Statins were previously reported to promote chondrogenic differentiation of ATDC5 cells, an in vitro model of chondrogenic differentiation, and to rescue the chondrogenic differentiation ability of induced pluripotent stem (iPS) cells from patients with achondroplasia or thanatophoric dysplasia [29, 30]. These studies proposed that the mechanism by which statins influence chondrogenic differentiation is related to the Indian Hedgehog pathway or fibroblast growth factor receptor 3 (FGFR3); however, it is not fully understood. In this study, we focused on BMP2 as a statin-induced growth factor [15,16,17,18,19,20]. Exogenous BMP2 promotes chondrogenic differentiate of MSCs [23,24,25,26,27], and endogenous BMP2 expression is elevated during the early stage of TGFβ1-induced chondrogenic differentiation of MSCs [26, 31]. As we hypothesized, fluvastatin promoted the chondrogenic differentiation in hADMSCs accompanied by elevated BMP2 expression. This is the first to elucidate the potential of fluvastatin on chondrogenic induction of MSCs as alternative to exogenous growth factors for clinical application.

Statins exert the pleotropic effects by inhibiting isoprenoid synthesis, which is required for post-translational modification of small GTP-binding proteins such as the members of the Rho family [13]. In fact, fluvastatin decreased the RhoA activity, a downstream effector of GGPP, one of the isoprenoids, and the effects of fluvastatin were abolished by exogenous GGPP addition. Furthermore, the chemical inhibition of RhoA–ROCK signaling mimicked the anabolic effects of fluvastatin on chondrogenic differentiation of hADMSC. Several previous studies reported that the inhibition of RhoA–ROCK signaling enhanced chondrogenic gene expressions and cartilaginous extracellular matrix accumulation by reducing cytoskeletal tension in MSCs pellet culture [32,33,34]. Therefore, the underlying mechanism of the effects of fluvastatin might be involved in the inhibition of RhoA–ROCK signaling and the subsequent cytoskeletal reorganization.
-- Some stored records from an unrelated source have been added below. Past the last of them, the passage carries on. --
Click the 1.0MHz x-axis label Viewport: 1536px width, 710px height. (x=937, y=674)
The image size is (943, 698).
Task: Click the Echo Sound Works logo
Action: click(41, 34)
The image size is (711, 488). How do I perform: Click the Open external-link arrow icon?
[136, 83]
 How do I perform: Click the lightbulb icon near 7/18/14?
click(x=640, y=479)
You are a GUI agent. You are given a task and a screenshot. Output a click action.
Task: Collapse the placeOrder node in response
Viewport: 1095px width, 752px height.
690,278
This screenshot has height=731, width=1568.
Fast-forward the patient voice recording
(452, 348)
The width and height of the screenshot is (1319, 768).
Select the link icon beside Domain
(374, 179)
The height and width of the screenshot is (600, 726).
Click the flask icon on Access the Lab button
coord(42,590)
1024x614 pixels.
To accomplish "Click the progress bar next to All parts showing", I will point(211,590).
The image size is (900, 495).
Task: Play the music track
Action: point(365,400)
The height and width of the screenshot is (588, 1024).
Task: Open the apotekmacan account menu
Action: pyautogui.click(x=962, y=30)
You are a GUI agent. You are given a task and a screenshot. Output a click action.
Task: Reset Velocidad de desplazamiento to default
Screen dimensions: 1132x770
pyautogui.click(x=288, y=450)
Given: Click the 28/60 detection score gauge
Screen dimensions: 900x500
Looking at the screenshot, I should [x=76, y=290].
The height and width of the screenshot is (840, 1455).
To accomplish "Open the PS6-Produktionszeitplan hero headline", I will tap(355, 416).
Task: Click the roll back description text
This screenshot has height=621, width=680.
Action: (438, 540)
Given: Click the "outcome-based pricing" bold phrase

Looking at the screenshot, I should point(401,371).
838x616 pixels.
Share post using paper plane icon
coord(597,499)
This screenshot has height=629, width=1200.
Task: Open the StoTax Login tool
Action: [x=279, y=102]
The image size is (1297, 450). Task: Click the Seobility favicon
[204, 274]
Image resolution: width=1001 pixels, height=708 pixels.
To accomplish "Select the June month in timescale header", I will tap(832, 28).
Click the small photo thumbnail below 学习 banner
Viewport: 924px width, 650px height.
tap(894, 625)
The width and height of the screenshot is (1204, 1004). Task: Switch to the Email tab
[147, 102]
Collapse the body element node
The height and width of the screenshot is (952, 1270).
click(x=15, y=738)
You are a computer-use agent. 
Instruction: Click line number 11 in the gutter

In this study, the expression of SOX9, a master regulator of chondrogenesis, was higher on day 4 in the fluvastatin group than in the control group, after that, there was no significant difference between the two groups. In general, SOX9 is a transcription factor that acts during the early phase of chondrogenic differentiation of MSCs [35, 36]. BMP2 signaling and cytoskeletal reorganization, which we propose to be the mechanism by which fluvastatin promotes chondrogenesis, have been reported to be closely involved in SOX9 expression. BMP2 signaling increases the level of SOX9 expression by the p38 MAPK pathway within half a day after BMP2 administration to mouse embryonic fibroblasts [37]. The cytoskeletal reorganization of MSCs by the continuous low-intensity ultrasound stimulation also induces SOX9 upregulation immediately via the phosphorylation of ERK1/2 [38]. Based on these findings, the impact of fluvastatin on SOX9 expression should be predominant in the early stage of chondrogenic differentiation of hADMSCs.

This study has several limitations. First, we used primary hADMSCs, which may differ by donor. Second, we conducted only in vitro studies of chondrogenic differentiation, therefore we need to confirm the effects of fluvastatin in vivo. Third, this study failed to show that fluvastatin directly inhibits the intracellular synthesis of MVA and GGPP during chondrogenic differentiation of hADMSCs, because reliable microanalysis could not be performed under pellet culture. However, a number of reports used exogenous MVA and GGPP in the rescue experiment to abolish the effect of statin [39,40,41]. In addition, fluvastatin is a lipophilic statin with capable of transferring into a cell. Hence, fluvastatin exogenously administered could surely function in cytoplasm to inhibit the intracellular synthesis of MVA and GGPP.

Conclusions

In summary, we demonstrated that fluvastatin promotes chondrogenic differentiation of hADMSCs by inducing endogenous BMP2. One of the mechanisms underlying the effects of fluvastatin administration effects was inhibition of RhoA–ROCK signaling via suppression of GGPP. Although more work is needed to elucidate its molecular mechanism, fluvastatin is a safe and low-cost compound that hold promise for use in transplantation of hADMSCs for cartilage regeneration.